BC007 - what are your thoughts?

[Dude]

In any case, it remains exciting. Should this person be "cured" or improved by BC, that will definitely raise even more questions about the testing methodology. In some social media posts ive read, people have received positive and negative findings over time. This again raises the question, of whether these fluctuate or if there is another problem? Was there any Statement why they used functional tests in Erlangen?

 

[Osaca]

In any case, it remains exciting. Should this person be "cured" or improved by BC, that will definitely raise even more questions about the testing methodology. In some social media posts ive read, people have received positive and negative findings over time. This again raises the question, of whether these fluctuate or if there is another problem? Was there any Statement why they used functional tests in Erlangen?

Hohberger likely doesn't have all the say in that matter and simply agreed to using the biossay by BC (of course bioassay+other methods is always far more preferable, especially since the biossay is itself very problematic).

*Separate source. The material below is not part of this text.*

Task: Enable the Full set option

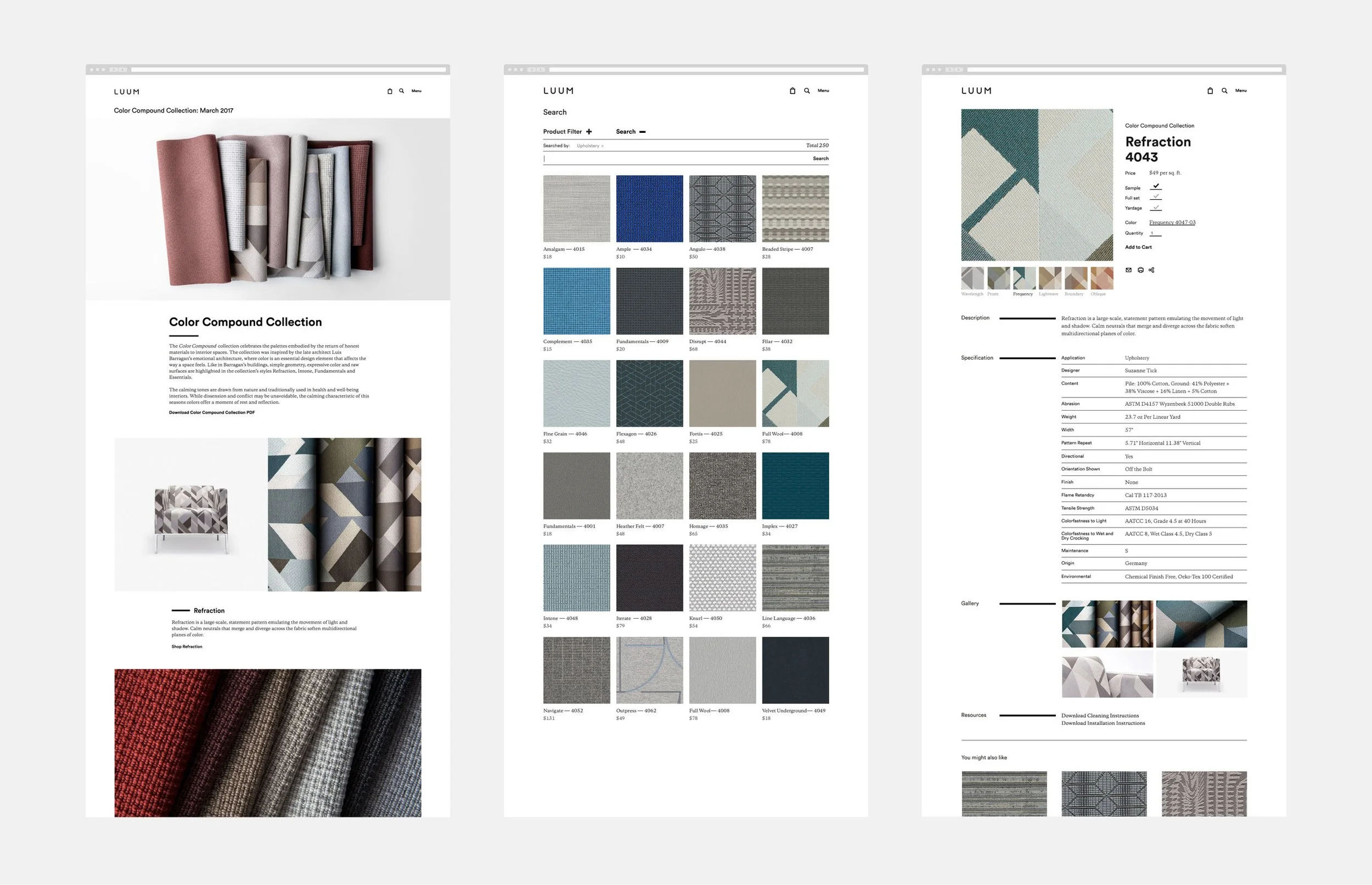Action: tap(1155, 197)
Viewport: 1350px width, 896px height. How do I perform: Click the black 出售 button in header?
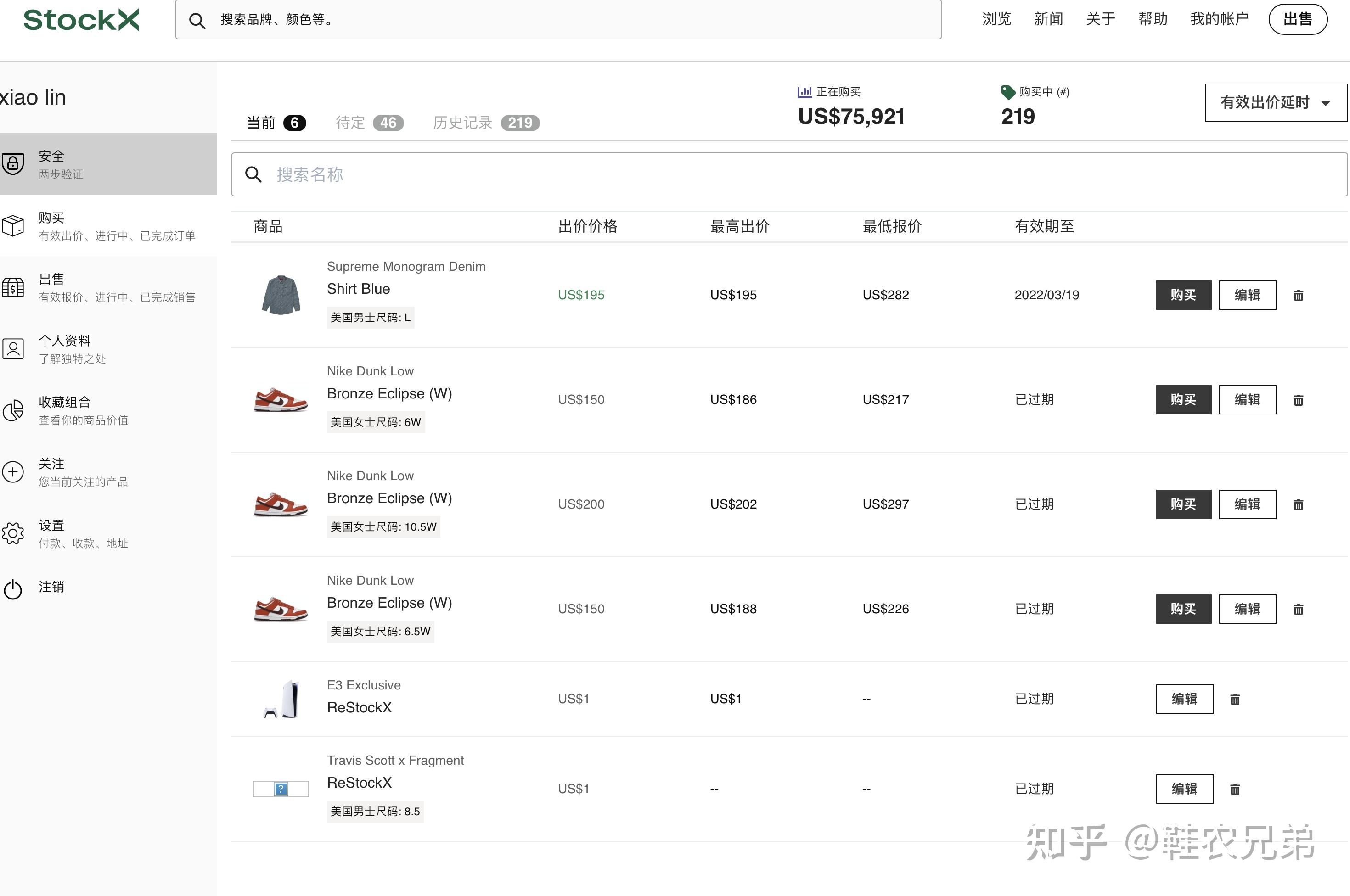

Sometimes antibodies can also fluctuate a bit over time, especially those we are talking about here which are present in HC in virtually the same amount as in people with LC & ME/CFS. However, in all the diseases where faabs are known to play a role such fluctuations are completely irrelevant and ELISA is sufficient to establish said disease (positive and negative findings don't mean anything if these ab's don't play a role and if positivity can't be associated to disease status, because then the word "positive" is anyways meaningless and wrong). So far the evidence unfortunately points in the direction that GPCR-AABs might not play a central role in LC & ME/CFS, but luckily there's now some studies to prove or disprove that and properly examine it.

One should be very careful about hoping to conclude anything from patient reports in blinded trials, before results have been announced and patients have been unblinded. If anything should be learned from the Rituximab trials and the CBT/GET non-sense then the fact that placebo-effects and regression to the mean are very real effects in ME/CFS and especially in LC. Basic mathematics already tells us that for someone reporting improvements in such a trial the probability is far higher that is has nothing to do with the actual drug that is given than it being correlated to the drug. That is one of the reasons why we need well-conducted placebo-controlled RCTs.

 

[Murph]

I feel conflicted about bc007.

On the one hand I think autoantibodies to gpcr receptors are an extremely plausible mechanism. And I benefit from beta blockers and alpha activators, both of which suggest a problem around g-protein coupled receptors.

The failure of alpha-, beta- and muscarinic receptors would go a long way to explaining vascular problems in the disease: these are all involved in vascular homeostasis (i.e. keeping your blood vessels nice and tight) .

Post-infection autoimmunity is very safe ground too, (although it does get a bit shakier if you have to use weird novel tests to find the autonatobodies.) So the study proceeds on what I consider highly plausible terms.

However a few tiny doubts have crept in about Scheibenbogen . When the study came out that found her favoured Cell Trend test didn't replicate, I didn't see her respond to that. She just kept pressing. Her recent ivig papers are pretty small. I feel like she's one of these tenured senior academics who is dead set on a particular theory. And we need those people because they do a lot of work. But we can't assume confident = right.

What's more I suspect bc007 is getting pushed because it's novel and patentable rather than because it has a great track record in other diseases. To me it seems like a longshot. But look, at least they're trying something. I will be the first to pay $20,000 a year to take it if it works!